ORM primary key retreival can populate unrelated column in mappers used for inheritance

Issue #3041 duplicate
Elise created an issue

When in an inheritance relationship, SA can overwrite a child table's column when setting the parent's primary key (as grabbed from the database) with the parent's primary key if the the child's column's attribute name matches the parent's attribute name.

See attached bug2.py for example.

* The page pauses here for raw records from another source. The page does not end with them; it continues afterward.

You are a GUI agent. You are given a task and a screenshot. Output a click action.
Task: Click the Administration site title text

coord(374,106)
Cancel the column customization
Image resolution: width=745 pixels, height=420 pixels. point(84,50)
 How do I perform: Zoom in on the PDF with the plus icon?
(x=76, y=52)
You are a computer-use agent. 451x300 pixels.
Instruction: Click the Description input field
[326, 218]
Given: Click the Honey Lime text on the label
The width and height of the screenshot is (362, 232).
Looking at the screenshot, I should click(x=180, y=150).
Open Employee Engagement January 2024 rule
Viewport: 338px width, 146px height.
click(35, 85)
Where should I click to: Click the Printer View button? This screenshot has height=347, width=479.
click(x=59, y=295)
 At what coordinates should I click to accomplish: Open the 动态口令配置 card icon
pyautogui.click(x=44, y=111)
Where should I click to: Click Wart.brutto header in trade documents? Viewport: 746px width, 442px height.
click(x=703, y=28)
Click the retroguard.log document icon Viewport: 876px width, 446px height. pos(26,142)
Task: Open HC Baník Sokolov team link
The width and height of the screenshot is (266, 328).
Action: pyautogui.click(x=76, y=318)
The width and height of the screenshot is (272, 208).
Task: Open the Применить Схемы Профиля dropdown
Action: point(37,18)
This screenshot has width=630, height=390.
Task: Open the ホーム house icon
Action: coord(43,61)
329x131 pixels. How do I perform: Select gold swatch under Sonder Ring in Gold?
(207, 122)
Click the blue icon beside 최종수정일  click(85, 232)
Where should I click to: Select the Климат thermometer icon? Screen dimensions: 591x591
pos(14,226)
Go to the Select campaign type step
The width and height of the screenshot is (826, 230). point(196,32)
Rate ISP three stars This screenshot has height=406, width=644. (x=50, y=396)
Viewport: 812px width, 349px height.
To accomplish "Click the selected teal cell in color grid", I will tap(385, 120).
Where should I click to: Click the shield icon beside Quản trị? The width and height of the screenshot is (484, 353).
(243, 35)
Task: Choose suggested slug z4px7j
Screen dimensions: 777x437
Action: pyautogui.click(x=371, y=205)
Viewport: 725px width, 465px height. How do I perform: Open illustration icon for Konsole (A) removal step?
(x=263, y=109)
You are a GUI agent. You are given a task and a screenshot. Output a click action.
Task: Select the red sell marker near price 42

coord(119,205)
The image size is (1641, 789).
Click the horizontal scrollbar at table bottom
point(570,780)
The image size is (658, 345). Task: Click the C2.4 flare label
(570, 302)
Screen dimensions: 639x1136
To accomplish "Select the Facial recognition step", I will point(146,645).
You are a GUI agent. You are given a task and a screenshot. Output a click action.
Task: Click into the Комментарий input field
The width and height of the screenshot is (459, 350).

Sample output follows:

$ python bug2.py
INFO:sqlalchemy.engine.base.Engine:
CREATE TABLE bug_parent (
        discriminator VARCHAR(50), 
        id INTEGER NOT NULL, 
        parent_attr INTEGER, 
        PRIMARY KEY (id)
)


INFO:sqlalchemy.engine.base.Engine:()
INFO:sqlalchemy.engine.base.Engine:COMMIT
INFO:sqlalchemy.engine.base.Engine:
CREATE TABLE bug_child_a (
        id INTEGER NOT NULL, 
        parent_id INTEGER NOT NULL, 
        child_attr INTEGER, 
        PRIMARY KEY (id),         UNIQUE (parent_id), 
        FOREIGN KEY(parent_id) REFERENCES bug_parent (id)
)

INFO:sqlalchemy.engine.base.Engine:()
INFO:sqlalchemy.engine.base.Engine:COMMIT
INFO:sqlalchemy.engine.base.Engine:
CREATE TABLE bug_child_b (
        id INTEGER NOT NULL,         parent_id INTEGER NOT NULL, 
        child_attr INTEGER, 
        PRIMARY KEY (id), 
        UNIQUE (parent_id), 
        FOREIGN KEY(parent_id) REFERENCES bug_parent (id)
)
INFO:sqlalchemy.engine.base.Engine:()
INFO:sqlalchemy.engine.base.Engine:COMMIT
INFO:sqlalchemy.engine.base.Engine:
CREATE TABLE bug_child_c (
        some_primary_key INTEGER NOT NULL, 
        id INTEGER, 
        parent_id INTEGER NOT NULL, 
        child_attr INTEGER, 
        PRIMARY KEY (some_primary_key), 
        UNIQUE (parent_id), 
        FOREIGN KEY(parent_id) REFERENCES bug_parent (id)
)


INFO:sqlalchemy.engine.base.Engine:()
INFO:sqlalchemy.engine.base.Engine:COMMIT


INFO:__main__:The following SQL should not be setting bug_child_a.id (incorrect)
INFO:sqlalchemy.engine.base.Engine:BEGIN (implicit)
INFO:sqlalchemy.engine.base.Engine:INSERT INTO bug_parent (discriminator, parent_attr) VALUES (?, ?)
INFO:sqlalchemy.engine.base.Engine:('child_a', 100)
DEBUG:__main__:Validating ChildA.id=1
INFO:sqlalchemy.engine.base.Engine:INSERT INTO bug_child_a (id, parent_id, child_attr) VALUES (?, ?, ?)
INFO:sqlalchemy.engine.base.Engine:(1, 1, 200)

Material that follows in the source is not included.